The rest of the building must have been worthy of this glorious centre: but, in years of desolation, plunder was made of carved stones for common building work, and the tall cross which stands now, imperfectly put together, in the marketplace, was rescued by sections from various houses and buildings. Eight stones went to complete it and only five are there: it is a pity that their places are not filled in with uncarved slabs, for the proportion of the monument is destroyed.
If you drive or motor from Tuam to Galway it is easy to visit another famous ruin, the Abbey Knockmoy erected for the Cistercians by Cathal O'Conor of the Red Hand, as a thankoffering for his victory over the first Norman party of invaders whom, with their leader, Almeric St. Laurence, he destroyed near the abbey's site. There is a trace of frescoes discernible on the chancel walls; and it is easy enough to see how the original and most beautiful twelfth-century building was, so to say, cut down and curtailed for a reduced community of monks who may have been there in some interval between persecution and persecution.
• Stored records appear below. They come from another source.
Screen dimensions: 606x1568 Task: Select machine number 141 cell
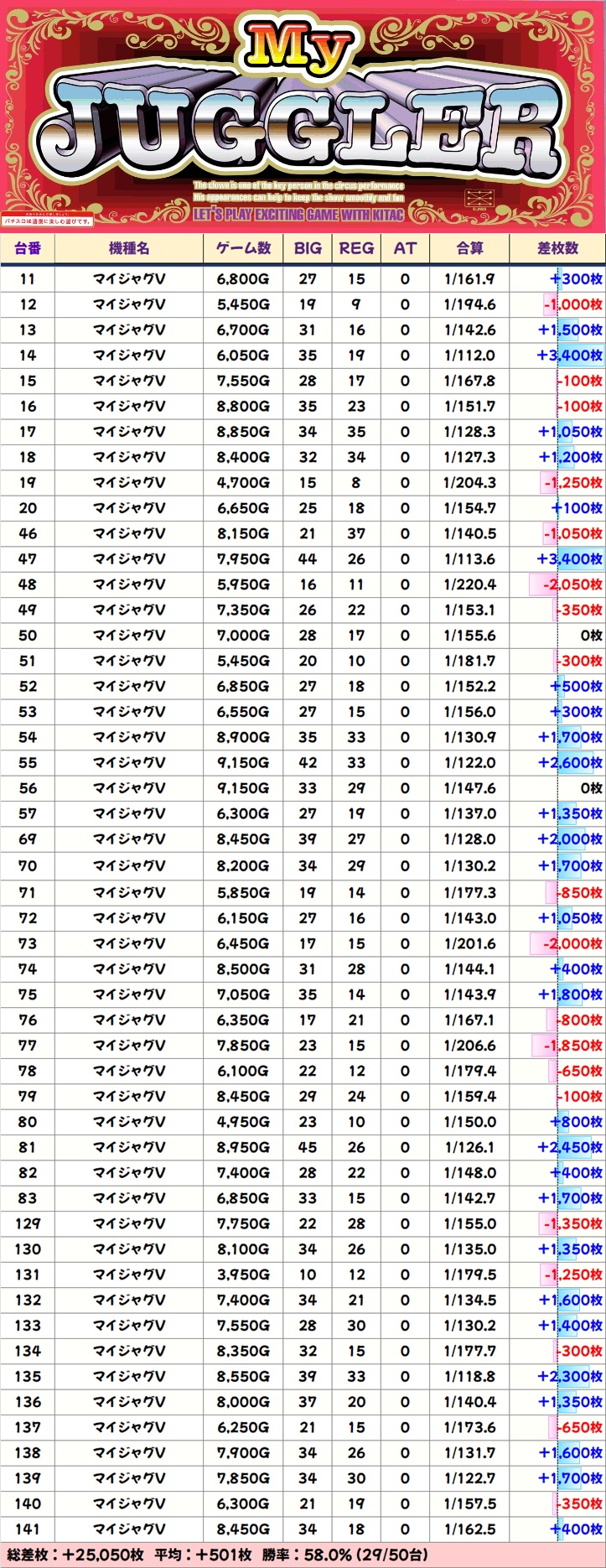coord(28,1529)
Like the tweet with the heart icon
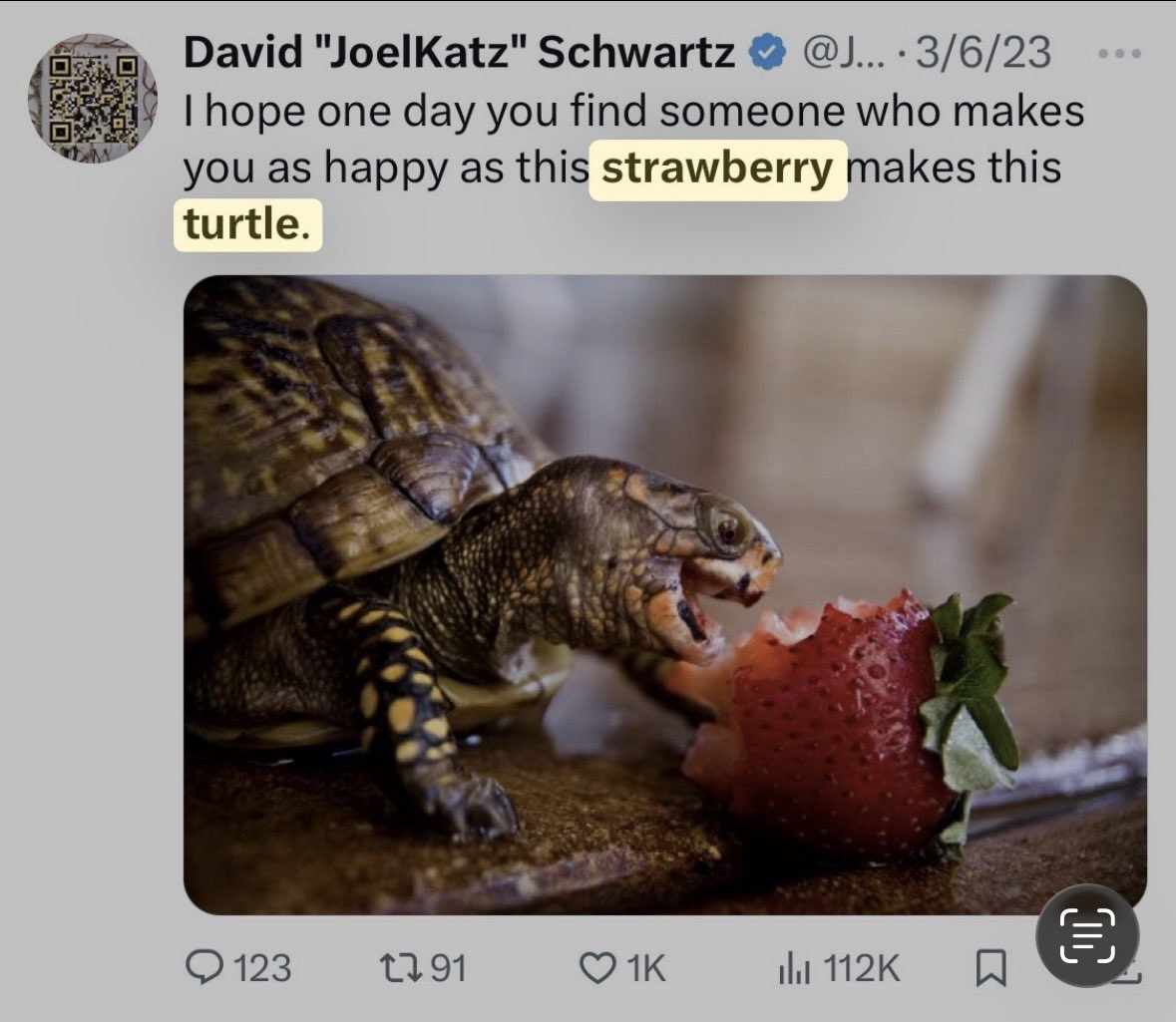This screenshot has height=1022, width=1176. point(597,966)
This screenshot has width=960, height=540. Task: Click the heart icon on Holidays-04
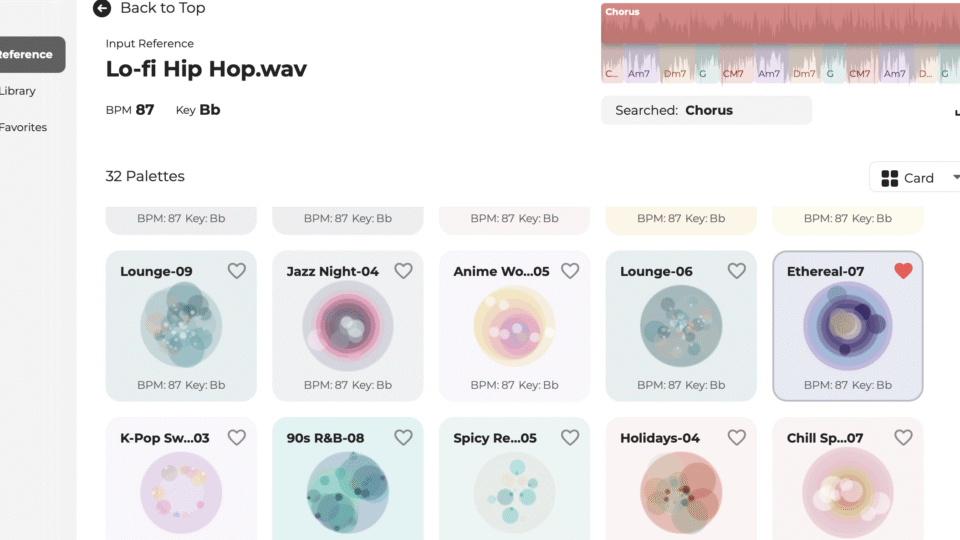(x=737, y=437)
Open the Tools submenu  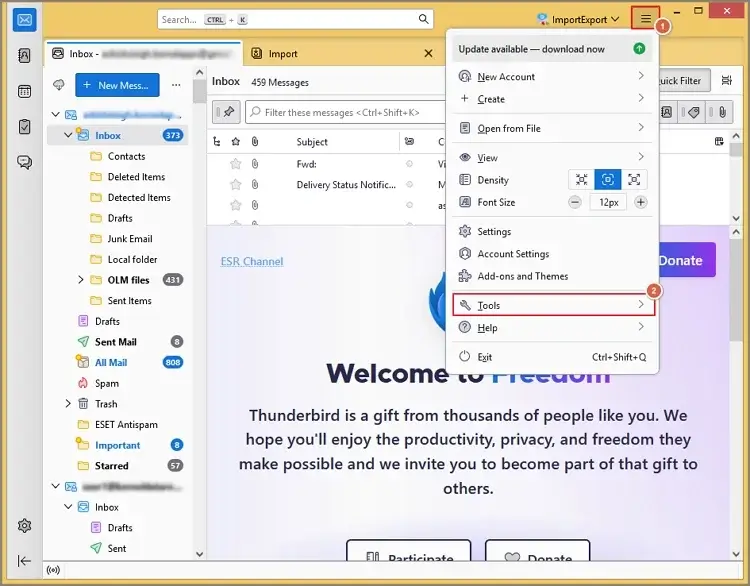pyautogui.click(x=554, y=305)
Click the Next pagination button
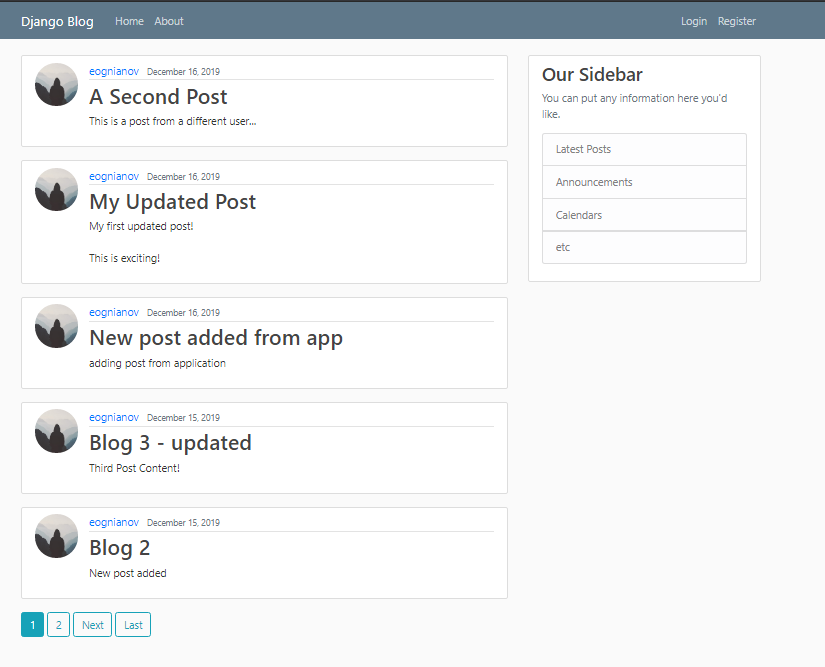This screenshot has width=825, height=667. coord(93,624)
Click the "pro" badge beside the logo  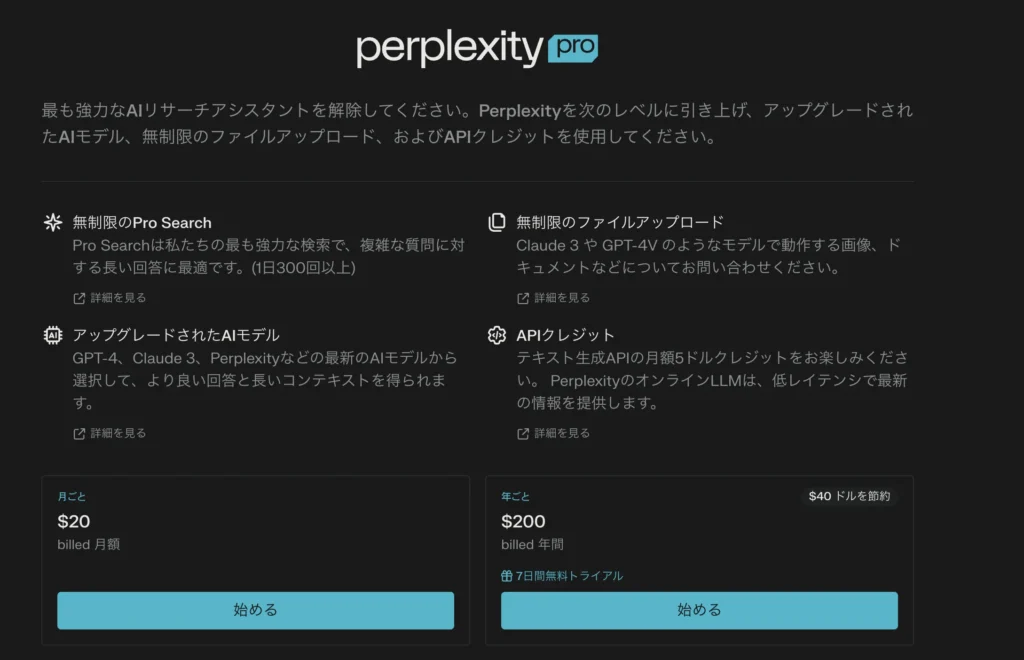click(573, 47)
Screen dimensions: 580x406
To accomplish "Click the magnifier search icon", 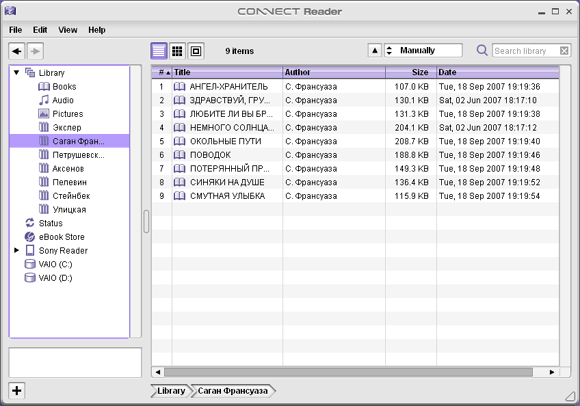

CASTLE KIRKE AND UPPER LOUGH CORRIB
In the graveyard here you can see what is common in all Connaught up to the present day—tombstones carved with the insignia of the dead man's trade, the carpenter's plane and saw, the smith's hammer, and so forth.
Apart from this the road is over flat land, little raised above the level of Lough Corrib, till you near Galway, when it rises over low hills of limestone rock, in springtime blue with gentian, at all times singular enough with their flooring of stone. At the last rise you reach a view point, looking west from which the city comes suddenly into sight with its bay beyond, and beyond the bay the hills of Burren. It tells something of what Galway was that the name of this spot is Bois le h-eadan, "Hand to Brow", for here it was supposed that you would stop and shade your eyes to consider the glory that lay before you.
Little enough glory is there to-day; but the city keeps a picturesqueness at this distance, couching there at the outflow of the vast sheet of water which is comprised in Corrib and Mask; and that blue expanse of bay reaching up into the level land—brown rather than green, since bog and stone and scrub cover most of it—has a beauty all its own; and southward the eye follows with delight the open gap between the hills of Burren by the western sea, and that other line, Slieve Echtge, which divides the plain of Gort from the Shannon. Here was the boundary and pass between Connaught and Munster, the country of the O'Kellys, Hy Many; and no place in Ireland was so often fought over. As you go south from Athenry to Ennis, the whole landscape is studded with old castles and peel-towers, set for the most part in pairs, every one watching his neighbour, like players lined up at football.
Galway town, once you have entered it, is depressing beyond words, but also more picturesque than any town in Ireland. A hundred years ago it was the greatest port of the country, in its own way a rival to Bristol and Liverpool. Those were the days of small towns, and Galway numbered forty thousand people. To-day the population is barely fourteen thousand—but it is not the drop in numbers that signifies most. Go about the streets and you will find tall, solid buildings of black stone built very high, for the town was walled and space was scarce in it. Some of these were dwelling-houses, and over their doorways are the great scutcheons carved in stone belonging to this or that one of the thirteen "tribes"—Blakes, Lynches, Bodkins, Brownes, Skerrets, Kirwans, Morrises, Ffrenches, Martins, and the rest—names which to-day sound Irish of the Irish, yet which in truth belonged to English settlers of the thirteenth and fourteenth centuries who established here a flourishing merchant community. In those early days the great trade was with Spain; for a glance at the map will show how short a run it is from the west of Ireland to that other western outpost of Europe—a run which can be made either way with the prevailing westerly wind. "Spanish Parade" keeps its memorial of that traffic, but more clearly is it preserved by a famous story. In the wall which surrounds the old Church of St. Nicholas is a stone engraven with skull and crossbones, and a recent inscription commemorating the austere virtue of James Lynch Fitzstephen, Mayor of Galway in 1493. The Mayor was a merchant in close commerce with Spain, and on one of his journeys he brought back with him a young Spaniard, son of his host and friend. But at home in Galway, quarrel broke out (it is said, over a lady) between Lynch's own son and his guest, and the Galway man stabbed the Spaniard. For his offence he was arraigned, and his father passed sentence of death; but a compassionate horror seized the townspeople, and none would execute the sentence. So, that justice might be done, the laws of hospitality asserted—and perhaps, too, lest there should be a break in the friendly relations with Spain—Lynch Fitzstephen hanged his son with his own hand.
In the church, a fine building of the fourteenth century, are many monuments of the "tribes"—but of more interest are the mansions: chief of them the "Lynch House", standing in the main street and richly decorated with stone mouldings. Nearer the port are huge buildings of more recent date, grain-stores erected in the early eighteenth century when a tremendous export trade to England ran from this port. All of them, or all but all, mansions and stores alike, have fallen on evil days, and you shall see the decorated scutcheon over the entrance to some rookery of wretched tenements.